I’d very much like to buy some 18-button gloves, with the option to turn back the glove part. It would be delightful to turn to my table partner and ask him, in all sweet innocence, to help me unbutton the hand part of the glove.
The problem is, I am having trouble finding the appropriate online search terms to use. It keeps giving me black gloves, but I want white kid. Might you have any advice on how to research vendors of such?
P.S. I also like to whip out my pince-nez from my grandmother’s evening bag to read the table menu.
GENTLE READER: You might find unused 18-button white kid gloves at flea markets. Fragile as they are, they were often stockpiled by ladies who might not have gotten around to using all of them.
But they would be of little use in tweaking others if those others include some who know the manners to go with the gloves and could catch you in error.
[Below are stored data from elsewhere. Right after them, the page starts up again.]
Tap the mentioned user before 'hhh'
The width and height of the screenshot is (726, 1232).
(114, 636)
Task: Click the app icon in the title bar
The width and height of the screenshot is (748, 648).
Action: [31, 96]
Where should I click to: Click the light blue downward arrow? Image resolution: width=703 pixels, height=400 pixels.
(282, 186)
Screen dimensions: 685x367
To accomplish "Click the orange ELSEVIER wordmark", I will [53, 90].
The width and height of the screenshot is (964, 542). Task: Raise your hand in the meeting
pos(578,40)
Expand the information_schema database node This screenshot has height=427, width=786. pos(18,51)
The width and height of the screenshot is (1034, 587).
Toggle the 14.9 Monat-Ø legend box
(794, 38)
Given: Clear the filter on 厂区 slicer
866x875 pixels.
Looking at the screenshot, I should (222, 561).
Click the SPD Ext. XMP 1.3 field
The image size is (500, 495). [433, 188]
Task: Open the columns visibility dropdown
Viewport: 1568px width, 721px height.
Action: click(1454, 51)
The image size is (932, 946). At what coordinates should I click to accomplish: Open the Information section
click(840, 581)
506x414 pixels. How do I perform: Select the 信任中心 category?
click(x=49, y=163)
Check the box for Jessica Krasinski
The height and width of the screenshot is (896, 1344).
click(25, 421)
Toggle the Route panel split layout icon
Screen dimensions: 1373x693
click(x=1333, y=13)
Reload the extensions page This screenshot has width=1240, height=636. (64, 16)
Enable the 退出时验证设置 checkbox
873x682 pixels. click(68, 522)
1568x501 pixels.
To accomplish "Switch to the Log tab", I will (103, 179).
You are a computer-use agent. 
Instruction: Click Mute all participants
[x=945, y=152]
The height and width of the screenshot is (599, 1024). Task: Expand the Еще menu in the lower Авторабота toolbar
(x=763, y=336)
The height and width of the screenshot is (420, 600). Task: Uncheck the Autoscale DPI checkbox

Above-the-elbow gloves (“button” refers to the length, as there are actual buttons only at the hand) are properly worn on occasions when the dress code is white tie, and such occasions hardly exist nowadays.
And while you are right that the hand part is tucked back to leave the fingers bare when eating or drinking, no lady would ask a gentleman to fool with her clothing.
As for the pince-nez, you have Miss Manners’ blessing, if you think having your nose pinched is worth it. Can’t you find a lorgnette?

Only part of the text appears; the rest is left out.